Cool pond onyx'girl!

I'd love to have a pond with a waterfall and a wheel. I'd be constantly chasing my kids and dogs out of it so I live vicariously through other people's ponds!


----------



## susanwrites (Jul 31, 2008)

No problem - it's all good to share.









I just found this link of pools (expensive) but built stronger for dogs.
http://www.onedogonebone.com/

I'll probably get all kinds of heck for this question (and I want my dog safe too) but what's the difference between letting our dogs play in our backyard ponds and letting them go in the various creeks and ponds we see on hikes and stuff?


----------



## onyx'girl (May 18, 2007)

I would not take a chance on a smaller pond being safe for my dogs to drink, and that is what they do when they swim/play. If there are fish, ducks and other wildlife pooin' and peein' , there will be bacteria. 
Rivers and lakes are different, but thru this summer, some have been off limits around here due to e-coli outbreaks, and then there is the scare of algae bloom in some natural ponds, which is toxic. Bigger the body of water is better...spring-fed would be great!
My little pool is on its 2nd year, I bought two and have them stacked for strength. The price was only about $8 so no big deal.


----------



## susanwrites (Jul 31, 2008)

Okay, that makes sense. Thanks!

No fish going into our place and I doubt we'll get any ducks. We're in the city so it won't be that big of a pond. But algae bloom is toxic? That is one I DIDN'T know. Thank you!


----------



## SunCzarina (Nov 24, 2000)

I wouldn't see much difference if you're supervising them all the time. Personally, I don't have enough eyes for 3 kids and 2 German shepherds so my yard has to be as safe as possible. 

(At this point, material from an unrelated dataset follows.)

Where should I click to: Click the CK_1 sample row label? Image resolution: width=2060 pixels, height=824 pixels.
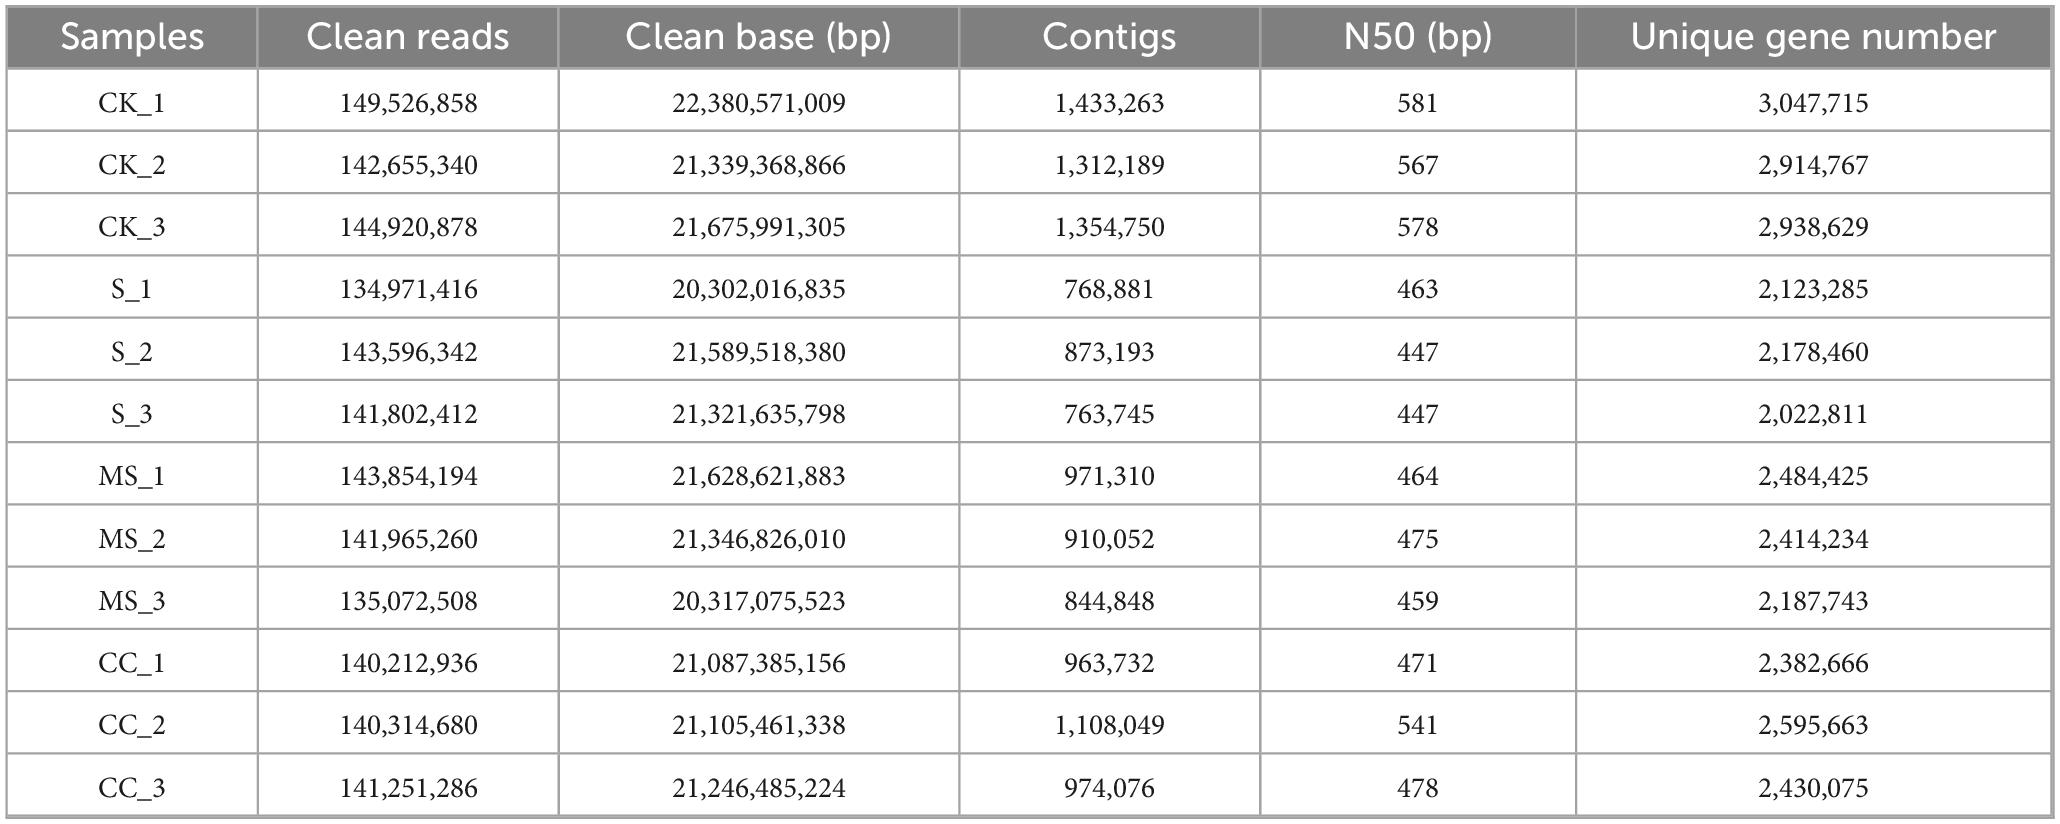[132, 103]
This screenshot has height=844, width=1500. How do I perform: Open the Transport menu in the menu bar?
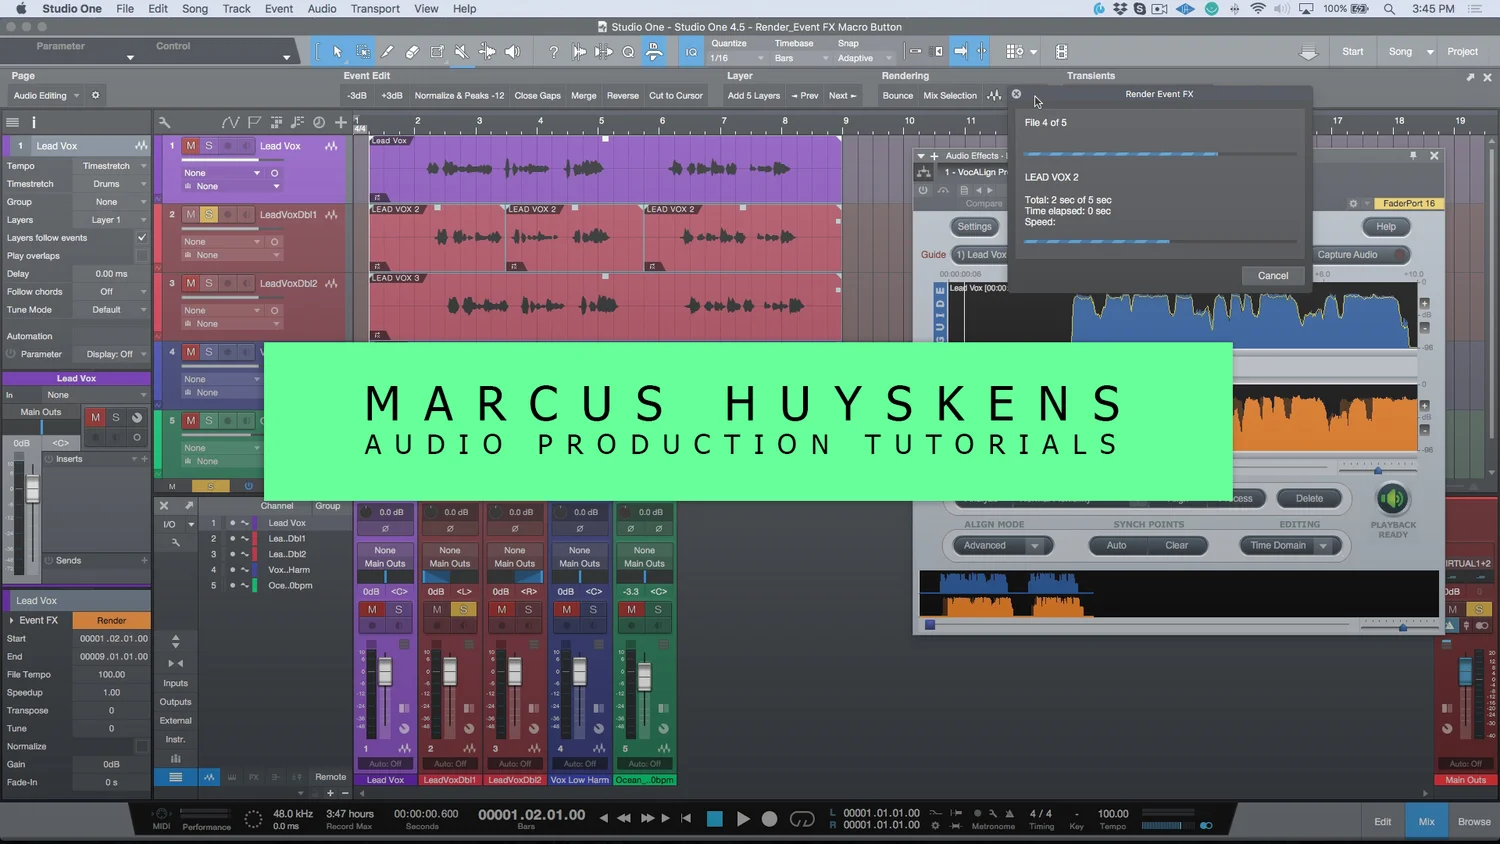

My worries would be shredded plants, broken water features and slipping on wet rocks.

If you fenced the pond in and only let the dogs use it while being monitored, it would be fairly safe if you built it to be safe.

*edit* yeah, you'd have to use chlorine to kill the algea and figure out how to circulate the water to keep sketers from breeding. Too much work for me, neighbor 2 blocks over has a great water feature and it seems much easier to admire his!


----------



## natalie559 (Feb 4, 2005)

I think a dog pond is a neat idea. If you google you would be amazed at some of the search results. Here are a couple for starters:

has pictures from two members 
http://forums2.gardenweb.com/forums/load/ponds/msg0414461919479.html

http://casadecrepit.com/archives/000979.html


----------